What level of technology do all of us (as college kids and as part of a larger, technology-literate generation) feel is most basic, that fundamental level below which it's foreign to go, the one we'd feel naked without? It probably varies among us, but hovers somewhere around Internet, email, phone, and television, plus or minus satellite reception, DVD, Tivo, cell phones, MP3-players, and Playstation. This level is much higher than it was for our parents, and is probably much lower than it will be for our kids. For some of us, there seems to be a point at which we feel sated. Others live for the newest thing, and that's fine. It's just that the market for this stuff isn't always as big as we think (and as Mr. Tercek wouldn't answer for us); rather, it gets created in the drawing room alongside the product. Topical "problems" are "simplified" or "solved" to sell a product, yes, for your own convenience and "connectivity"--but the real winners are guys like Tercek. The more connected you are, the more advertisements you see, the more the manufacturers and their advertisers sell. And they will always make more.

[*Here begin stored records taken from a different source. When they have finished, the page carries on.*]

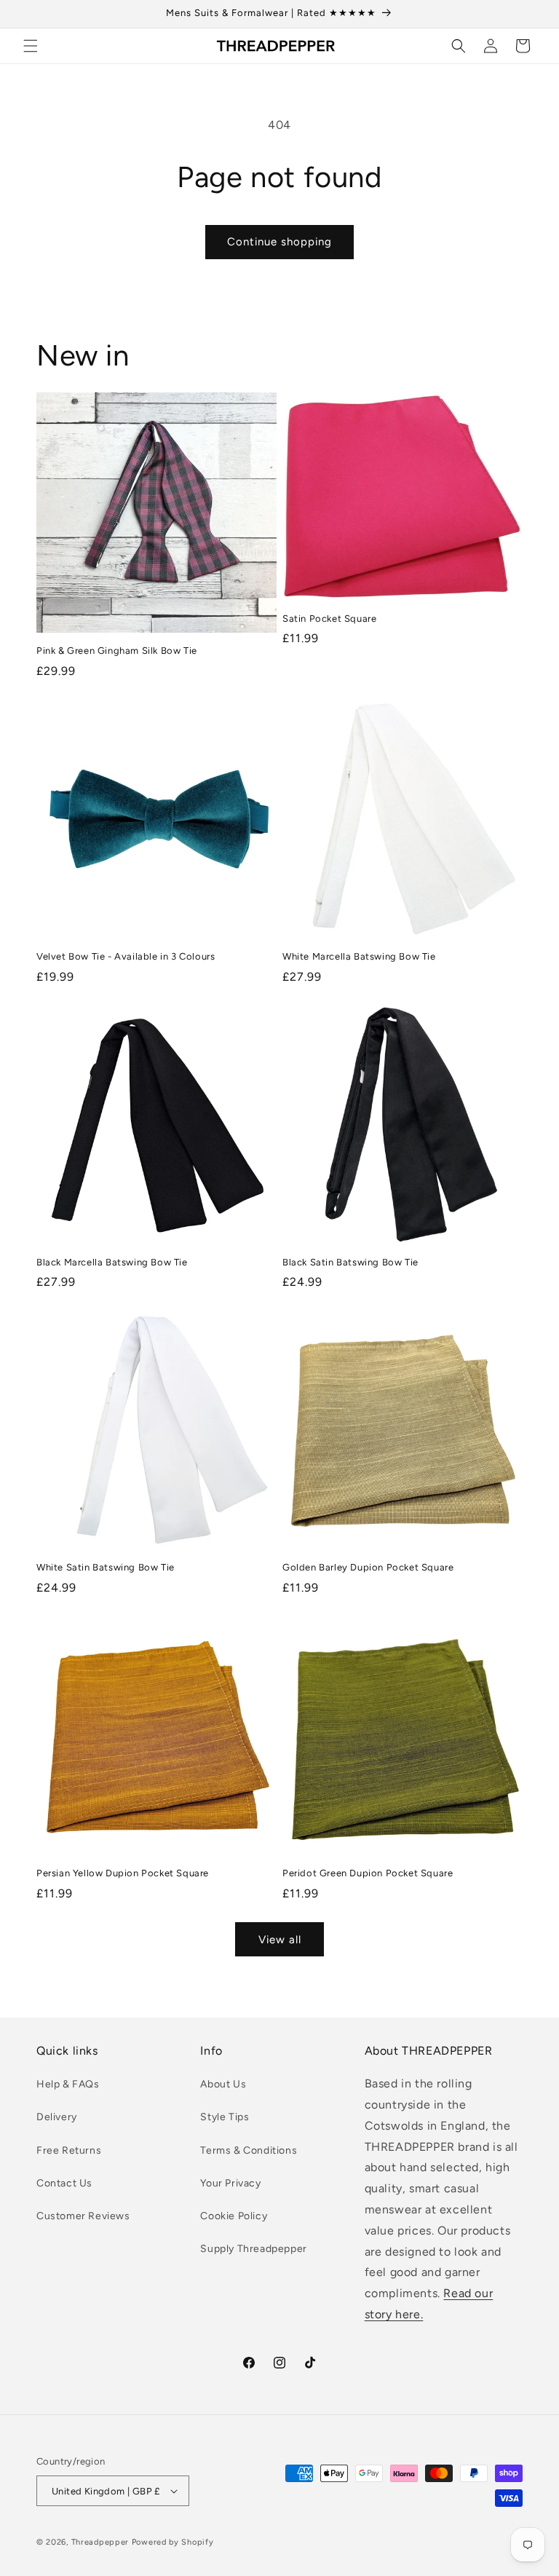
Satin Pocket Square (329, 618)
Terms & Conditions (248, 2150)
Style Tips (224, 2117)
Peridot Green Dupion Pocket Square (367, 1873)
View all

I don't mean to lash out at these products--they really are harmless--yet I can't resist pointing out that the intentions behind them often are not so. It's up to us to remember that and occasionally to recognize the superfluities in our lives and name them. No streamlined, superdesigned, slick little piece of black plastic will do that for us.

Global positioning handhelds, iPods, and televisual cell phones are not the must-have innovations and huge leaps in technological progress their advertisers make them out to be; they're little rectangles you wander off with for a few kicks. This is the case with our most intimate technologies: our lives are filled with indulgent--albeit occasionally cool--consumer gadgets intended to make our lives just that much more simple and entertaining. Now think of the inventions that have really changed our world--giant leaps in the development of human civilization like the railroad, the steam engine, the telegraph and the telephone, the automobile, and the airplane. In our own lifetimes we've witnessed the invention of fiber optics, the dawn of genetic engineering, and the proliferation of both the Internet and satellite communication. These are abstract technologies, not products. They have implications beyond convenience, beyond chic. These bits of plastic and wire metaphorically "elevate" or "advance" our civilization. Think of it this way: we have both consumer electronics and large, vaguer things called technological advances or inventions. You desire, save up for, purchase, and finally neglect the former. The latter, however, tend to be the stuff of dreams.

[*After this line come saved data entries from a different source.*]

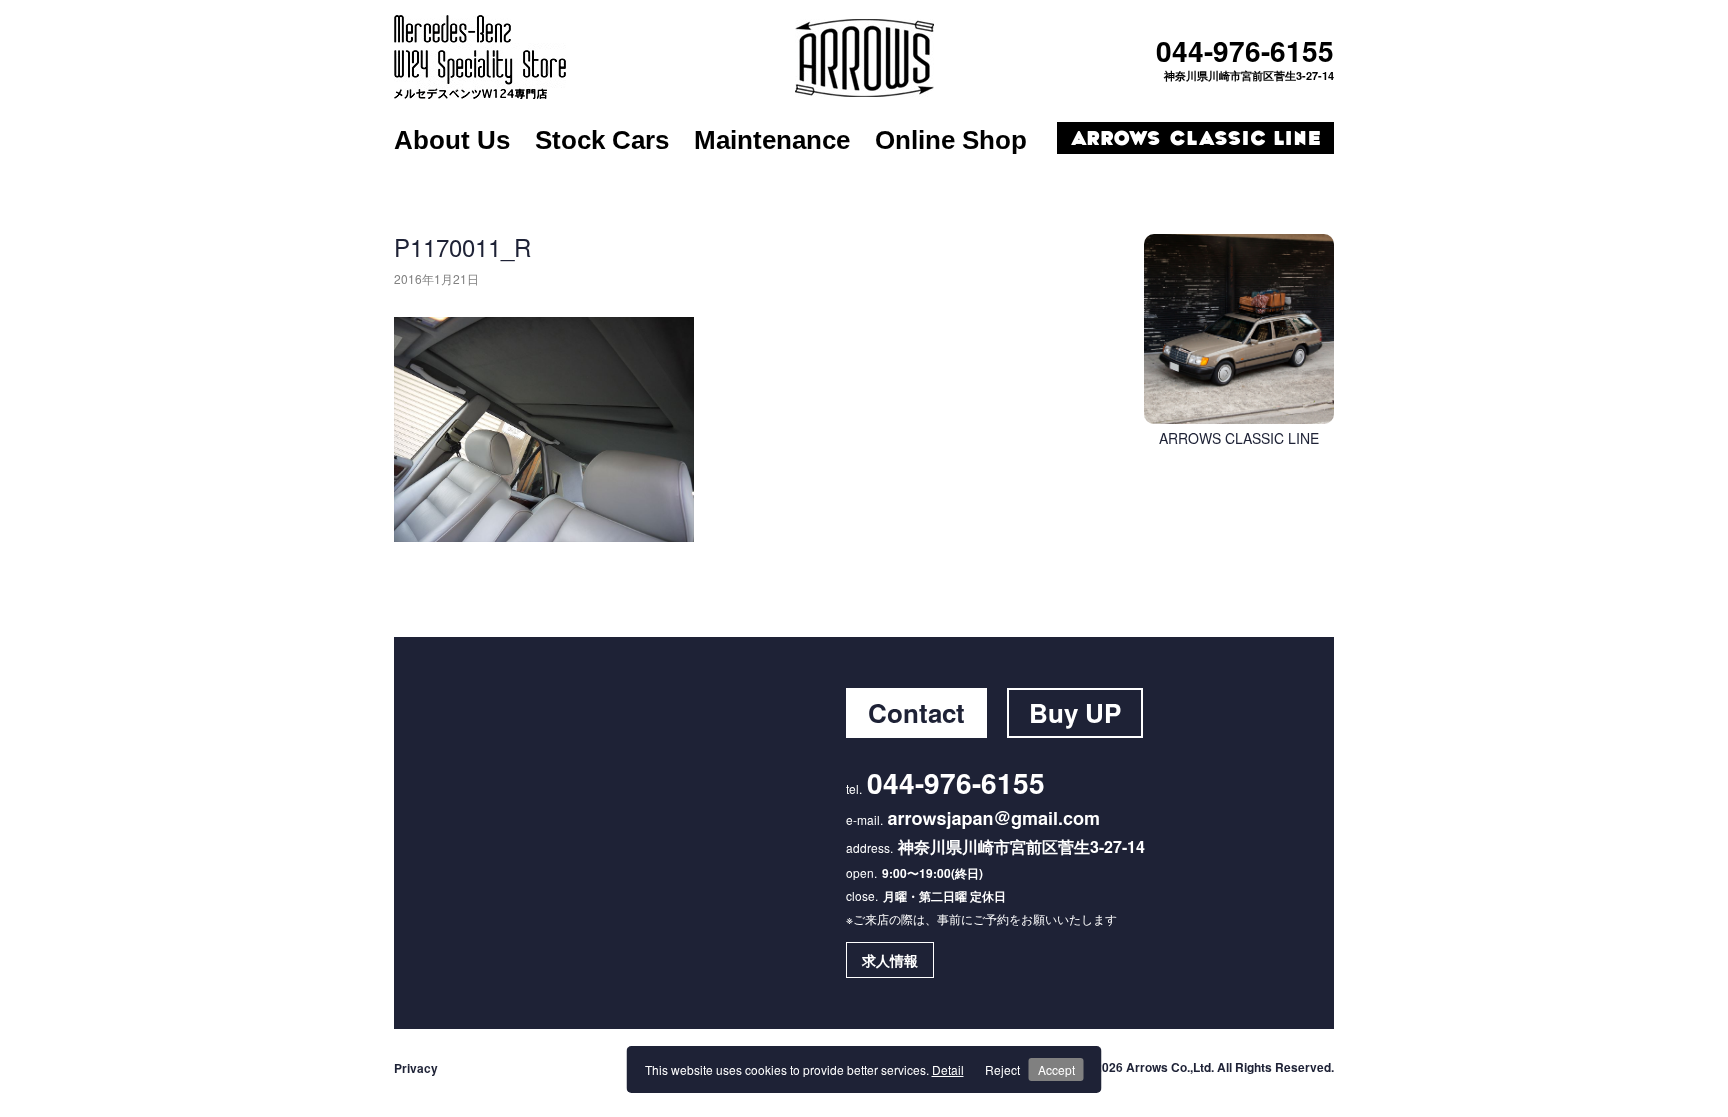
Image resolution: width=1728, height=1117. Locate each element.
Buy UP (1075, 712)
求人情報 (890, 960)
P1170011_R (462, 246)
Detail (948, 1069)
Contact (916, 712)
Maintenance (772, 140)
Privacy (416, 1068)
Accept (1056, 1069)
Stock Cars (602, 140)
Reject (1002, 1069)
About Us (452, 140)
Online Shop (951, 140)
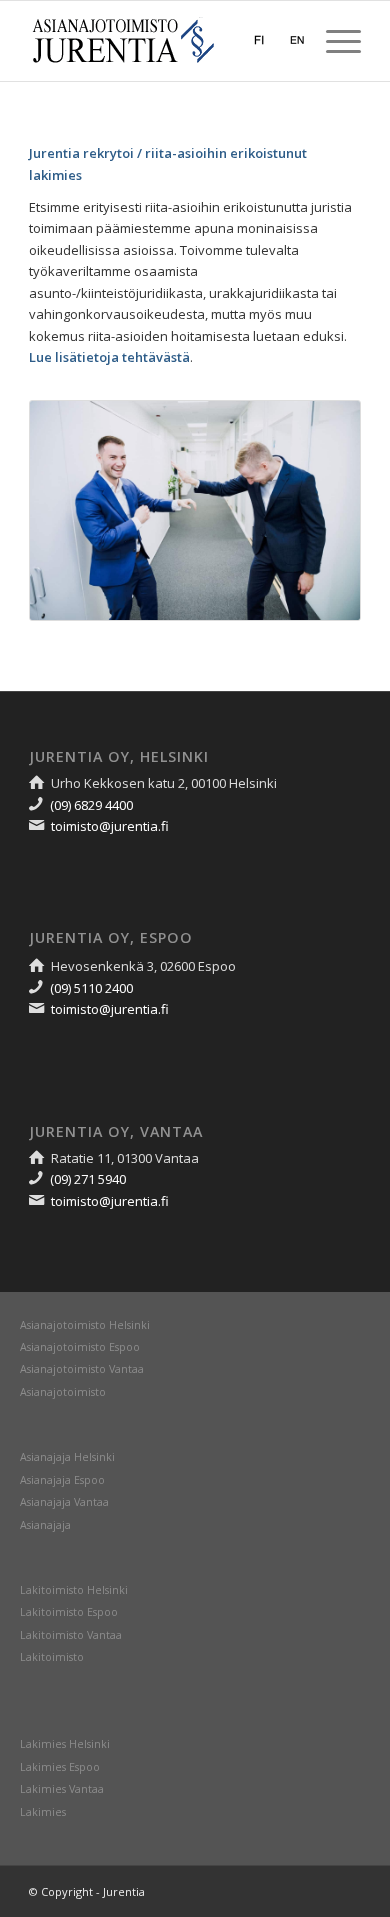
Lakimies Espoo (60, 1767)
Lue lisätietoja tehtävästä (109, 357)
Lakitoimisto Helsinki (74, 1590)
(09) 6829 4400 (91, 805)
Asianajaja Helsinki (67, 1457)
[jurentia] (161, 41)
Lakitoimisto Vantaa (71, 1635)
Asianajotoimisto (63, 1392)
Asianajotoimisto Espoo (80, 1347)
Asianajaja (45, 1525)
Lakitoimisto (52, 1657)
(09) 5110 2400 (91, 988)
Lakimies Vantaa (62, 1789)
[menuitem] (333, 41)
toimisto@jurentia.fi (110, 826)
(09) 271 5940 (88, 1179)
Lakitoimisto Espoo (69, 1612)
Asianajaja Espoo (62, 1480)
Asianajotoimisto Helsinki (85, 1325)
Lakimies (43, 1812)
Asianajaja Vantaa (64, 1502)
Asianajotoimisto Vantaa (82, 1369)
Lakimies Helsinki (65, 1744)
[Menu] (333, 41)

I, for one, would like to see some teleportation. Wouldn't that be nice? A century of gradually improving transportation finally culminates in, boom! Instant access to anywhere on the planet. Our Internet- and world-trade-inspired metaphor, the global citizen, suddenly takes on new, literal meaning. What would that world be like? No separated lovers. No homesickness; home is everywhere. I'm not asking you to believe in teleportation, or even put down your game cube; I'm just asking you to dream a little, to think about what would really make this world a better, or at least more interesting, place. And if you don't Robert Tercek will do it for you.

The future will always be packaged and sold as palm-sized metallic rectangles that boost connectivity and cool, but which would you prefer: a Bluetooth or commercially viable solar power? A Samsung flatscreen television or a semester abroad on the International Space Station? Your entire CD collection in one little plastic nugget or the nanosurgery capable of suturing a paraplegic's spine? A cure for boredom or a cure for cancer? You get the theme. Of course, these choices don't have to be mutually exclusive--we can have our toys and our incredible advances at the same time. But the choice gets made for us when we get so caught up in our fabulous gadgetry that we forget to dream.